La deriva autoritaria del Governo qui potrebbe aver assunto connotazioni eccessive. Il Decreto semplificazioni inserito all’interno del Jobs Act e approvato in via preliminare dal Consiglio dei Ministri lo scorso 11 giugno introdurrà una novità significativa, a metà tra diritto di tutela per le aziende e violazioni costituzionali per i dipendenti. Secondo il decreto, infatti, le imprese avranno facoltà di controllare computer, tablet, smartphone e badge del dipendente e, sulla base dei dati raccolti, commissionare provvedimenti disciplinari in caso di utilizzo giudicato sconveniente per la società di riferimento.
Tale disposizione fa riferimento alle tecnologie fornite dall’azienda e ad esse appartenenti ma che, comunque sia, vengono concesse in uso al dipendente e che, per tale ragione, le utilizza anche per ragioni personali. Ma tale norma si applica anche ai dispositivi di proprietà del lavoratore e a cui viene richiesto di utilizzarli per lo svolgimento del proprio ruolo nei limiti previsti dall’attività lavorativa.
Incostituzionale e violativo della privacy
Le disposizioni del decreto prossimo a essere incluso nel Jobs Act si pongono su un terreno delicatissimo, quello della privacy e a cui si legano le basilari garanzie costituzionali. Il decreto prevede che il lavoratore sorpreso a utilizzare tali strumenti per fini non inerenti le proprie mansioni e in orario di ufficio, sia soggetto a possibili provvedimenti e l’azienda potrà applicare sanzioni sulla base dei dati raccolti.

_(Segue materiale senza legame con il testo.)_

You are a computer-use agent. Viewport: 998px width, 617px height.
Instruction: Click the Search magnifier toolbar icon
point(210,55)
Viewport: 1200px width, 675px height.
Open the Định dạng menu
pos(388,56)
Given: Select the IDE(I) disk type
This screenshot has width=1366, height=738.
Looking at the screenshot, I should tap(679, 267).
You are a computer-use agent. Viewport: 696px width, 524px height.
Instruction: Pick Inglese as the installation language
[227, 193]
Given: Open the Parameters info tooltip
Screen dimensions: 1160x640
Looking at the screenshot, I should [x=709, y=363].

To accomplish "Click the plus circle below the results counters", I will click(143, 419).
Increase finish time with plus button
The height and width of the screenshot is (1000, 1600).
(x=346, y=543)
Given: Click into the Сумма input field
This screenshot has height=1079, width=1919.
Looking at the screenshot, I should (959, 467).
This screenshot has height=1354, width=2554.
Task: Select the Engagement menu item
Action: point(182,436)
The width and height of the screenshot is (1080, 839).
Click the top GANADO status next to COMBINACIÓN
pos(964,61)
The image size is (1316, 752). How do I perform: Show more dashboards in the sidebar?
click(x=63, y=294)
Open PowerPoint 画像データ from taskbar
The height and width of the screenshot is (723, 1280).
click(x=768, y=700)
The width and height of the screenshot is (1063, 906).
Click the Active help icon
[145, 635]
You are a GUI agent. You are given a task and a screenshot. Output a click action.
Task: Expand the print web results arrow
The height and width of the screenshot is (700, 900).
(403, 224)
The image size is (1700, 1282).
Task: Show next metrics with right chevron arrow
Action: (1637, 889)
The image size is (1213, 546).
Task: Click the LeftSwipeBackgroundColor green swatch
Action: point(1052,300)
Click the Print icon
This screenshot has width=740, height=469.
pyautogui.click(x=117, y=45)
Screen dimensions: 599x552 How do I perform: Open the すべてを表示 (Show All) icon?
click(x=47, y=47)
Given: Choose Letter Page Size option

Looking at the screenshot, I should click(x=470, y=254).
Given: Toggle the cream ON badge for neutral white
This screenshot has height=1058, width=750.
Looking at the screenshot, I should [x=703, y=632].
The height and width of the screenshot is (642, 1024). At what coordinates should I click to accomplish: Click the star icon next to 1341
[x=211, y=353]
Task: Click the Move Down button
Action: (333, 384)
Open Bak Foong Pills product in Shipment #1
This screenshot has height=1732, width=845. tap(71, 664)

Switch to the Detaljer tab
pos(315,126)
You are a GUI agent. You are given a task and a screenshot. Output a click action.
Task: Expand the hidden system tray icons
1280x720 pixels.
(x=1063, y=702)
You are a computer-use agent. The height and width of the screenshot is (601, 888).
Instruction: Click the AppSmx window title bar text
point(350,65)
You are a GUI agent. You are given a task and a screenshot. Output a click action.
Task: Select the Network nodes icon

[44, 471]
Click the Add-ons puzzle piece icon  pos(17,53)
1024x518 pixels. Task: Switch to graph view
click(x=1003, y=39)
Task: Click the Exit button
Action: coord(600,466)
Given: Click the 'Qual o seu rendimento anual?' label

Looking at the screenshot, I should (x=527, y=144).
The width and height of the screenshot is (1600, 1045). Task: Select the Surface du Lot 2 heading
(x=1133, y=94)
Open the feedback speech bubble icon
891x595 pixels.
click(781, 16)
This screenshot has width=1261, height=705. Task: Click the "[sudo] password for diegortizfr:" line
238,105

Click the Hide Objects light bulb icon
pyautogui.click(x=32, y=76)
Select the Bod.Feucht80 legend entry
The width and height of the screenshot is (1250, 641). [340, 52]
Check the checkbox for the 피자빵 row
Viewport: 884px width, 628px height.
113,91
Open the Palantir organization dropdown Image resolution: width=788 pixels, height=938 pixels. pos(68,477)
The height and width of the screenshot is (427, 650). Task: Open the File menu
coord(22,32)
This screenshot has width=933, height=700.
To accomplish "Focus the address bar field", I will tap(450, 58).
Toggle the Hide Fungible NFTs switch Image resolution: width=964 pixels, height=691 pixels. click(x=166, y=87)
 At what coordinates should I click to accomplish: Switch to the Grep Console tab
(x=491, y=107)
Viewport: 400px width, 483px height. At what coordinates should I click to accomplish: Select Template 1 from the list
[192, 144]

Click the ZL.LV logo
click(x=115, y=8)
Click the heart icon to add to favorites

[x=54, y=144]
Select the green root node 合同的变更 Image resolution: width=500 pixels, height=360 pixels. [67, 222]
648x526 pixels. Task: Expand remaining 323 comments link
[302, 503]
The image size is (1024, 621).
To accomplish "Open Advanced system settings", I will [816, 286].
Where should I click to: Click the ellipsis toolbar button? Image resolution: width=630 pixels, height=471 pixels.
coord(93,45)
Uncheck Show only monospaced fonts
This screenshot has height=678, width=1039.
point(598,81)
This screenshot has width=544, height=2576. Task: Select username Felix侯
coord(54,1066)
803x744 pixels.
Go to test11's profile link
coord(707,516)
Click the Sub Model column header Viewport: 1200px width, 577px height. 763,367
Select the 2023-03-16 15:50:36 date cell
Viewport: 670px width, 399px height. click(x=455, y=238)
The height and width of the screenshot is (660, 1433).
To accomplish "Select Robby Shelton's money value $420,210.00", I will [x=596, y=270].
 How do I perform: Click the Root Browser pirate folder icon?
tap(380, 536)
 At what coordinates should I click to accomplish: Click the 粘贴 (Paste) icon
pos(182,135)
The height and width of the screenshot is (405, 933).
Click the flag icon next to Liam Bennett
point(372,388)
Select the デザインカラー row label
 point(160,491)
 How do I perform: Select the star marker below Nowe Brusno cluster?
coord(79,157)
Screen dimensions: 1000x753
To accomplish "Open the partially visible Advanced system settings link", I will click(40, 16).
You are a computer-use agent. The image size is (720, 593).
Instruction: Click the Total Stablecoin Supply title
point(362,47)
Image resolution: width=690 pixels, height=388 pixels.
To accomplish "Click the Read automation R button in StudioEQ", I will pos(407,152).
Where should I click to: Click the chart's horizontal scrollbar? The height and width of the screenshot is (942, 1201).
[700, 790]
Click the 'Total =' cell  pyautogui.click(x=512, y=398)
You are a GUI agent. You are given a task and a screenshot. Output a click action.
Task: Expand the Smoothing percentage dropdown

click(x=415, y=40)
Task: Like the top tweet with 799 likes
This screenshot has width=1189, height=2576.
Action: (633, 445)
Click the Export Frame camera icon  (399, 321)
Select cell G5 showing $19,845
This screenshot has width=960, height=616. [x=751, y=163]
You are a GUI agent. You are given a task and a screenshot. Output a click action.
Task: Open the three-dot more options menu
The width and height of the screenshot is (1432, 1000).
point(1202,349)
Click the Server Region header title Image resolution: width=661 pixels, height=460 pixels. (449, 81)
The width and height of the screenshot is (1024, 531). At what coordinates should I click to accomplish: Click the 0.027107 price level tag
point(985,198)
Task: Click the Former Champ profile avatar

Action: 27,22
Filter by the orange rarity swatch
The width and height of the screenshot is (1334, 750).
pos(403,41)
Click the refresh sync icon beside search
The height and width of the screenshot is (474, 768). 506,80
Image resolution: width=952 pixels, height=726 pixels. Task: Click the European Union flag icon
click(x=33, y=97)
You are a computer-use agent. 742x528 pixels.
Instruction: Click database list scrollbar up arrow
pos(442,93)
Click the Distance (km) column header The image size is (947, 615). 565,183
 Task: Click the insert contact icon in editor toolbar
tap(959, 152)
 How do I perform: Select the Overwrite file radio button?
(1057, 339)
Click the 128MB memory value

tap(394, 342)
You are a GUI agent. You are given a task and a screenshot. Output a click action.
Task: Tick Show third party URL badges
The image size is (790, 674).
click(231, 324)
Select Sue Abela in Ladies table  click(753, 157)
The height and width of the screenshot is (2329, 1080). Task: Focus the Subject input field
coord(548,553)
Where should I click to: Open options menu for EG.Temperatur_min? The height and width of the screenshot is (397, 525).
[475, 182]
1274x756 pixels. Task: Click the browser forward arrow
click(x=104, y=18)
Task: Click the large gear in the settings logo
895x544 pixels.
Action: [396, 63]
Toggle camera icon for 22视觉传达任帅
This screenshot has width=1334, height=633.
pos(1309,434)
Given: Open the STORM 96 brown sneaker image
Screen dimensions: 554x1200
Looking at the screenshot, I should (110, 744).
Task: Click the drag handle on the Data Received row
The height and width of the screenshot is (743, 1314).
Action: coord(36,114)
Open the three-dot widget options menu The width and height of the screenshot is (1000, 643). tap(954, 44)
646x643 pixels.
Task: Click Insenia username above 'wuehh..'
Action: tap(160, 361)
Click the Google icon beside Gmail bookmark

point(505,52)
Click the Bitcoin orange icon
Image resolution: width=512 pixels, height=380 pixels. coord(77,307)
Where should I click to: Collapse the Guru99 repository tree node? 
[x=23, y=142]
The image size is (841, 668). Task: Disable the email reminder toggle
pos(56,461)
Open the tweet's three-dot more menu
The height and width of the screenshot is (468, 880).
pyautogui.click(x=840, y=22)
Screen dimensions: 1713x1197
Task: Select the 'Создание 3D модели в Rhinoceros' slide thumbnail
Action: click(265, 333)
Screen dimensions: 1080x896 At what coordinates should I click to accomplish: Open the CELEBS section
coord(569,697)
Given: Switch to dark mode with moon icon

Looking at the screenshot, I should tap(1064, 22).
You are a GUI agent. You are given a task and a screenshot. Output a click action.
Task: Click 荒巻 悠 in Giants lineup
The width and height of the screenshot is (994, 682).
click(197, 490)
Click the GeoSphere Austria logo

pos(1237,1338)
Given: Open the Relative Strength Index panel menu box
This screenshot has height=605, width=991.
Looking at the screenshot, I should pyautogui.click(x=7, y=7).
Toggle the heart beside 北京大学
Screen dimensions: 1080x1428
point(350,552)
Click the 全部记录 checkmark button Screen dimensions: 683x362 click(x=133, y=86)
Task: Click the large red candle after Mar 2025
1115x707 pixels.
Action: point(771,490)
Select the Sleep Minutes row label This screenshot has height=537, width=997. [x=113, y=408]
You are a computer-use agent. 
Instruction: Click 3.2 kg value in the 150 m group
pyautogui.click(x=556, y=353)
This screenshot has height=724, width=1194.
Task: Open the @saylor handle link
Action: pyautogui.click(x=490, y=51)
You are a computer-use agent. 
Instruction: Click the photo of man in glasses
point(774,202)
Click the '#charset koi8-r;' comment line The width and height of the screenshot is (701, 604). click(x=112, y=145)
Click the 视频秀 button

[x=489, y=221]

Il provvedimento va a modificare l’articolo 4 della legge sul Lavoro, disponendo la facoltà da parte delle aziende di spiare “gli strumenti che servono al lavoratore per rendere la prestazione lavorativa”, senza la necessità di stringere accordi sindacali.
La questione privacy
La questione privacy viene risolta in maniera ancora più controversa: il datore di lavoro, infatti, in tal modo avrà accesso a conversazioni private e a contenuti riservati ma non potrà utilizzarli a fini sanzionatori, nei rispetti di quanto stabilito dal Codice della privacy.
È prevedibile che le pieghe confuse del nuovo decreto prossimo a essere inserito nel Jobs Act genereranno una serie di contenziosi, ponendosi su un terreno di discussione da sempre tra i più controversi e che si spacca a metà tra i garantisti della privacy e i giustizialisti a favore del rispetto delle regole.